According to security best practices, Kubernetes environments should be scanned for vulnerabilities at least daily, ideally as part of your continuous integration and continuous deployment (CI/CD) pipeline, to catch potential security issues early in the development cycle and ensure timely remediation. Scanning should include container images, configurations, and cluster components.
What’s the difference between image and runtime scanning?
Not all Kubernetes scanning includes containers. Image scanning involves inspecting the container image itself during build-time for any potential vulnerabilities. But that won’t help teams identify problems in the Kubernetes environment.
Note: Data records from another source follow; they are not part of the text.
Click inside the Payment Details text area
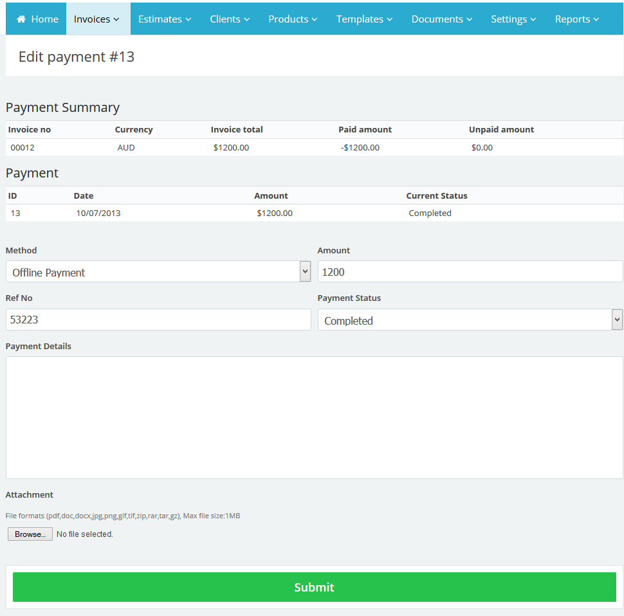This screenshot has height=616, width=624. [x=314, y=417]
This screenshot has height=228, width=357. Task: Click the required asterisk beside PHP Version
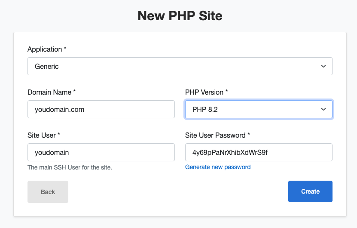(226, 91)
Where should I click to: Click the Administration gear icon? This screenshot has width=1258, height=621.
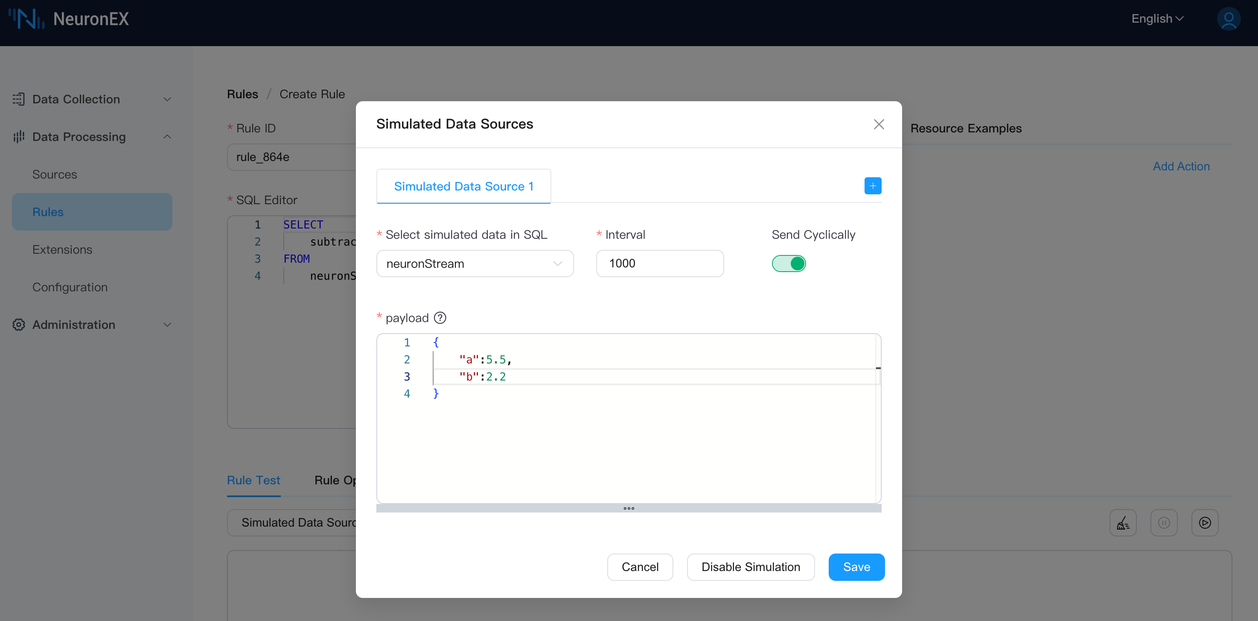click(19, 324)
Runtime scanning involves identifying vulnerabilities in containers and processes in the live environment. Scanning focuses on real-time attacks, anomalies, and system behavior rather than for known vulnerabilities.
How do you handle scanning in multi-cluster environments?
Kubernetes clusters include the control plane, nodes, pods, networking, and storage: in other words, they encompass workloads, machines that run containers, and the systems managing that workload.
Adopting an event-driven approach to multi-cluster environments means adopting centralized management to apply consistent security policies, automate scanning across clusters, and aggregate findings in a single dashboard. Runtime monitoring tools and runtime-powered CNAPPs are key, since teams who manage multi-cluster environments will need to automatically discover new workloads, enforce policies, and continuously monitor those clusters for vulnerabilities and threats.
What role do vulnerability scanners play in compliance?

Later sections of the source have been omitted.